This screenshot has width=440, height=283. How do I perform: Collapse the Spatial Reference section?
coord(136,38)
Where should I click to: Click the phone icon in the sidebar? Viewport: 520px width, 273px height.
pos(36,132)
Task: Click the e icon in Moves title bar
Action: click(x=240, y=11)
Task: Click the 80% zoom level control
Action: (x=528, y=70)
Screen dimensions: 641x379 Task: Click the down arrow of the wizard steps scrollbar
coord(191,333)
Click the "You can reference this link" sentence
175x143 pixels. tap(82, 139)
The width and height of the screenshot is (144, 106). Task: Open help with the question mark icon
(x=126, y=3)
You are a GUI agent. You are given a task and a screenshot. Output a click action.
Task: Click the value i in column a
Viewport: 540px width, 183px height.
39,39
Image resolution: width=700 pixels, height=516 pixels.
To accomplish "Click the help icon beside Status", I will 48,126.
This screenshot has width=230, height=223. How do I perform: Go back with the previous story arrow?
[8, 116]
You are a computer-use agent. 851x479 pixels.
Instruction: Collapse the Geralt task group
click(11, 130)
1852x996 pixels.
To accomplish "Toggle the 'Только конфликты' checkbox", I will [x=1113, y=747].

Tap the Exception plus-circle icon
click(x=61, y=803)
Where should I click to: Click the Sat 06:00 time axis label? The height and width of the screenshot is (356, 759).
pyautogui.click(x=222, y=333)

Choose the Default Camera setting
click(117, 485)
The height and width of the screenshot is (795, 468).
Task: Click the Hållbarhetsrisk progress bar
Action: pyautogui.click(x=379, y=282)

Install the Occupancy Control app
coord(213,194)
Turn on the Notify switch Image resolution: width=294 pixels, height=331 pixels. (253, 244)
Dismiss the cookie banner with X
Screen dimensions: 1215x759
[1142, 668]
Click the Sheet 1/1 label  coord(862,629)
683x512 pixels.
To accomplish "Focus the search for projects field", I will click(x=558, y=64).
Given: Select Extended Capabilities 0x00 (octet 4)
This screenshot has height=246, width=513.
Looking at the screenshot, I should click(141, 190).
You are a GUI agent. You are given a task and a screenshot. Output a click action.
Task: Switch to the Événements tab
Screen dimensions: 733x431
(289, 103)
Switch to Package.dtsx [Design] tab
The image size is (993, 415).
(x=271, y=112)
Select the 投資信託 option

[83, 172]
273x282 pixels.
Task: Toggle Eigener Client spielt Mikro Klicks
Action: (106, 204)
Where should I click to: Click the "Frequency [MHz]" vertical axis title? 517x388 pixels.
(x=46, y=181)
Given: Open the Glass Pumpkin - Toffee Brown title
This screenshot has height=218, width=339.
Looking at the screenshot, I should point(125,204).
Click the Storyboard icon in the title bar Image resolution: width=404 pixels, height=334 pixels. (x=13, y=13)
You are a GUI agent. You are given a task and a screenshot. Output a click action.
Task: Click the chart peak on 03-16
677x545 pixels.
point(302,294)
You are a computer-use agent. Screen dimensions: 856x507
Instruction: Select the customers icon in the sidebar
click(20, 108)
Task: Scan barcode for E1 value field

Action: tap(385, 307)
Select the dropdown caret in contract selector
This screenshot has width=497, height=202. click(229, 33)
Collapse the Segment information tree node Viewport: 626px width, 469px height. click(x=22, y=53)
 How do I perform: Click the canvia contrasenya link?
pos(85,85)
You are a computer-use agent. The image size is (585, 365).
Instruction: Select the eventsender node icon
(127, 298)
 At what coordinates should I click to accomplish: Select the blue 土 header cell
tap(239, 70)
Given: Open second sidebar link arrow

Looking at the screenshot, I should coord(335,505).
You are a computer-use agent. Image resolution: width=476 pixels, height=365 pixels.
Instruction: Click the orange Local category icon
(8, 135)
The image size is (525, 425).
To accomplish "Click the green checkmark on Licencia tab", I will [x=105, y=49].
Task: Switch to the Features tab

● PROBLEM REQUIREMENTS
All that belongs in the answer is an exact copy of the lines from the start of the records above through the line with "You are a computer-use agent. 851x479 pixels.".

● RESULT
This screenshot has width=440, height=283. How do I perform: Collapse the Spatial Reference section?
coord(136,38)
Where should I click to: Click the phone icon in the sidebar? Viewport: 520px width, 273px height.
pos(36,132)
Task: Click the e icon in Moves title bar
Action: click(x=240, y=11)
Task: Click the 80% zoom level control
Action: (x=528, y=70)
Screen dimensions: 641x379 Task: Click the down arrow of the wizard steps scrollbar
coord(191,333)
Click the "You can reference this link" sentence
175x143 pixels. tap(82, 139)
The width and height of the screenshot is (144, 106). Task: Open help with the question mark icon
(x=126, y=3)
You are a GUI agent. You are given a task and a screenshot. Output a click action.
Task: Click the value i in column a
Viewport: 540px width, 183px height.
39,39
Image resolution: width=700 pixels, height=516 pixels.
To accomplish "Click the help icon beside Status", I will 48,126.
This screenshot has width=230, height=223. How do I perform: Go back with the previous story arrow?
[8, 116]
You are a computer-use agent. 851x479 pixels.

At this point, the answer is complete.